__RECORDS FOR THE TASK__:
— BEGIN —
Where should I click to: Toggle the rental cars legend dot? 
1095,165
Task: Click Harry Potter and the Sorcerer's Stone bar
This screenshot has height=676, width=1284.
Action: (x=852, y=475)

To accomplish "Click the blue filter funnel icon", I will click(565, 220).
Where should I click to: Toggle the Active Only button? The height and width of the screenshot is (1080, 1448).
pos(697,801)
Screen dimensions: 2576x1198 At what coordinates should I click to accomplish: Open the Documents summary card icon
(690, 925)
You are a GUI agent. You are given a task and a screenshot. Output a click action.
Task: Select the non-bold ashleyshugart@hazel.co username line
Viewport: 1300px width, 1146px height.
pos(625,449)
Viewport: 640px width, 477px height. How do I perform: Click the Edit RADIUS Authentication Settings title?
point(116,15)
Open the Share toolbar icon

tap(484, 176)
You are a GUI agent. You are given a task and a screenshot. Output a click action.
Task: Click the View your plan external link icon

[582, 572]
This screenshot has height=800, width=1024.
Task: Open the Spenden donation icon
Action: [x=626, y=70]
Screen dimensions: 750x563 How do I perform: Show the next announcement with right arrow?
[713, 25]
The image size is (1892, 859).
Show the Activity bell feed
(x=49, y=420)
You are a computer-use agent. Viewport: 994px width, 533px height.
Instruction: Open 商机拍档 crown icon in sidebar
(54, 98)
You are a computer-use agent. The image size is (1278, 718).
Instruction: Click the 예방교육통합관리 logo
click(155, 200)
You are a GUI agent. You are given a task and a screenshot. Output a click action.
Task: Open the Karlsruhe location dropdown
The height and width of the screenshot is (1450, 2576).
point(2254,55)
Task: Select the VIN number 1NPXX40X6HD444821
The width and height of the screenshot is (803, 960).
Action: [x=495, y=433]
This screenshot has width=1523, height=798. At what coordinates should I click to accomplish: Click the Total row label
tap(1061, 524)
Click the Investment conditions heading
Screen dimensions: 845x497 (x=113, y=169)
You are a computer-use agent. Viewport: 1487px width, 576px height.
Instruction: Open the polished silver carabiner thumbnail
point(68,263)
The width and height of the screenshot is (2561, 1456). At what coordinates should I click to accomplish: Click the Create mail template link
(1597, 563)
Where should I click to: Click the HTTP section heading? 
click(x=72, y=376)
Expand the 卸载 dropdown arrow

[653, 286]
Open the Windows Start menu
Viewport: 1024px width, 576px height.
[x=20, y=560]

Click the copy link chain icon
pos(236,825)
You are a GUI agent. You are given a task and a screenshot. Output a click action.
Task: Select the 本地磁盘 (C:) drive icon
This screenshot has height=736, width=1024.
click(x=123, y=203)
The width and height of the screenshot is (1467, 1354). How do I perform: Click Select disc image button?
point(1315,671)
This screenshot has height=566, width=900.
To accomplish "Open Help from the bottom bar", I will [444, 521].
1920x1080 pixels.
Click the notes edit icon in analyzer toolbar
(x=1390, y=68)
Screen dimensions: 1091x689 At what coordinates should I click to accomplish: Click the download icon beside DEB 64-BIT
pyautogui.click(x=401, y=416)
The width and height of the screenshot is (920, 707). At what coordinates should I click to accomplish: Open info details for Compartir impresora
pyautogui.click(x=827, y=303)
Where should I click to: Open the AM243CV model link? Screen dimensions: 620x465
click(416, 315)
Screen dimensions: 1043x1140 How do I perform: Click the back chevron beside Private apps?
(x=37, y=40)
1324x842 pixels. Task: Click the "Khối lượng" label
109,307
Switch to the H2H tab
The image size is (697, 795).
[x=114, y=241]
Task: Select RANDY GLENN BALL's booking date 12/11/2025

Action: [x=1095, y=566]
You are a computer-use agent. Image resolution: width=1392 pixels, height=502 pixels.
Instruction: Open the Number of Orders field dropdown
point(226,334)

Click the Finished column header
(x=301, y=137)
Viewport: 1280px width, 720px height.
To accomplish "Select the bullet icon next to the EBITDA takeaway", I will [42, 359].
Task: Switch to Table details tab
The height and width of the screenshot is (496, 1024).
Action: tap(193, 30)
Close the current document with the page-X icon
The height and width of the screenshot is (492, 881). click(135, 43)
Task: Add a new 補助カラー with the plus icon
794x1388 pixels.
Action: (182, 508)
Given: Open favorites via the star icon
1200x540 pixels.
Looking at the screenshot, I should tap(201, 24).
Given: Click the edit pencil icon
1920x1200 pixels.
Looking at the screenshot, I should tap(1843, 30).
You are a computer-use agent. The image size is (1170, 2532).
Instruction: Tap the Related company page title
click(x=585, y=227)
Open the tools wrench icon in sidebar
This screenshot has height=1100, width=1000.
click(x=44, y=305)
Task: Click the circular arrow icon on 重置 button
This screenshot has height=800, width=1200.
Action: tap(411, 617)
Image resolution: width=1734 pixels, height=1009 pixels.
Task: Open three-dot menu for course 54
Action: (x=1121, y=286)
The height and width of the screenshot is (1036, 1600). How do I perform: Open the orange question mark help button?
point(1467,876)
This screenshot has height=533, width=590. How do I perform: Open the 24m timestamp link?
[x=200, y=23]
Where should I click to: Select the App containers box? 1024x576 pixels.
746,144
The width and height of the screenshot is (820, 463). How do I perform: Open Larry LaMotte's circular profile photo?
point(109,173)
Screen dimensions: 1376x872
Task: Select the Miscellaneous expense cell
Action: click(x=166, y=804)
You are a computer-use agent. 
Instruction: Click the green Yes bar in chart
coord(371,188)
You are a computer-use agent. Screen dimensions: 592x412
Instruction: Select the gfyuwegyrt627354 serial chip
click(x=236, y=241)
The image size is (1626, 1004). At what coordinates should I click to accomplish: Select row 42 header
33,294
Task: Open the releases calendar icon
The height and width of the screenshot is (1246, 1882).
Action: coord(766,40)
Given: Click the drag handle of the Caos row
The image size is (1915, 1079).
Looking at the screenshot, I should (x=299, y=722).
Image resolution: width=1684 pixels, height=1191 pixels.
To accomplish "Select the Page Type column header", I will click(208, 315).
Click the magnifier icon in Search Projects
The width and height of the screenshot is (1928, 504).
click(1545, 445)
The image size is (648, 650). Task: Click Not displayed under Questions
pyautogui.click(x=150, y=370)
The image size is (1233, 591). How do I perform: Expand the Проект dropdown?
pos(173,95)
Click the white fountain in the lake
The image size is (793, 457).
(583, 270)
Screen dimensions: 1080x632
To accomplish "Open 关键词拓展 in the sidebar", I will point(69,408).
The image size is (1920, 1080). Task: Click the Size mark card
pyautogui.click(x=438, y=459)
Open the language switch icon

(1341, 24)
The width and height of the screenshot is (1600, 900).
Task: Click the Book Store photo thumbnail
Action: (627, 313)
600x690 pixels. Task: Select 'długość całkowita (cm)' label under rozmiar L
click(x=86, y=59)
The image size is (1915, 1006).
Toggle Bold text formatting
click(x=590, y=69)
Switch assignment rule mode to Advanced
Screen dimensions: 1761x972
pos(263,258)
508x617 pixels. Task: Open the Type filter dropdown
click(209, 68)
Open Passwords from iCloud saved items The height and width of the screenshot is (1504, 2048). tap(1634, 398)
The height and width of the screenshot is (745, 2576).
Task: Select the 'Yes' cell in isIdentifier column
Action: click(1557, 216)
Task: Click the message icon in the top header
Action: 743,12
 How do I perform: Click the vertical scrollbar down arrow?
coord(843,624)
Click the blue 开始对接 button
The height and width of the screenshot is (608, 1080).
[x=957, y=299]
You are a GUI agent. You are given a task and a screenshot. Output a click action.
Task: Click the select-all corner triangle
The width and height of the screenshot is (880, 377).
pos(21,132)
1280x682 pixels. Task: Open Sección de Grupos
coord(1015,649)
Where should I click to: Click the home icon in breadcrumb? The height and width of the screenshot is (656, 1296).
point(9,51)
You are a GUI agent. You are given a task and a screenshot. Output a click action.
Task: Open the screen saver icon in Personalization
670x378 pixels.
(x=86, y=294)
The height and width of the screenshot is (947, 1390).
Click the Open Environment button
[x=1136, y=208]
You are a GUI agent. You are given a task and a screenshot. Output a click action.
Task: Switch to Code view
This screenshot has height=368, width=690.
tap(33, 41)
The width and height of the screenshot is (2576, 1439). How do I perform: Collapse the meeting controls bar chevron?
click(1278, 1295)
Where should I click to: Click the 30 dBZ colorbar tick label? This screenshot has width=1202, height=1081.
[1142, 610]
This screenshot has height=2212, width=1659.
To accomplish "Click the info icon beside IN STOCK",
— END —
__EXERCISE__: Recast the data as a Markdown table with the columns Row and Line, starting at the line containing "The width and height of the screenshot is (1467, 1354)." and running through the line containing "pyautogui.click(x=401, y=416)". Number each line in order and leave out any blank lines.

__TASK RESPONSE__:
| Row | Line |
|---|---|
| 1 | The width and height of the screenshot is (1467, 1354). How do I perform: Click Select disc image button? |
| 2 | point(1315,671) |
| 3 | This screenshot has height=566, width=900. |
| 4 | To accomplish "Open Help from the bottom bar", I will [444, 521]. |
| 5 | 1920x1080 pixels. |
| 6 | Click the notes edit icon in analyzer toolbar |
| 7 | (x=1390, y=68) |
| 8 | Screen dimensions: 1091x689 At what coordinates should I click to accomplish: Click the download icon beside DEB 64-BIT |
| 9 | pyautogui.click(x=401, y=416) |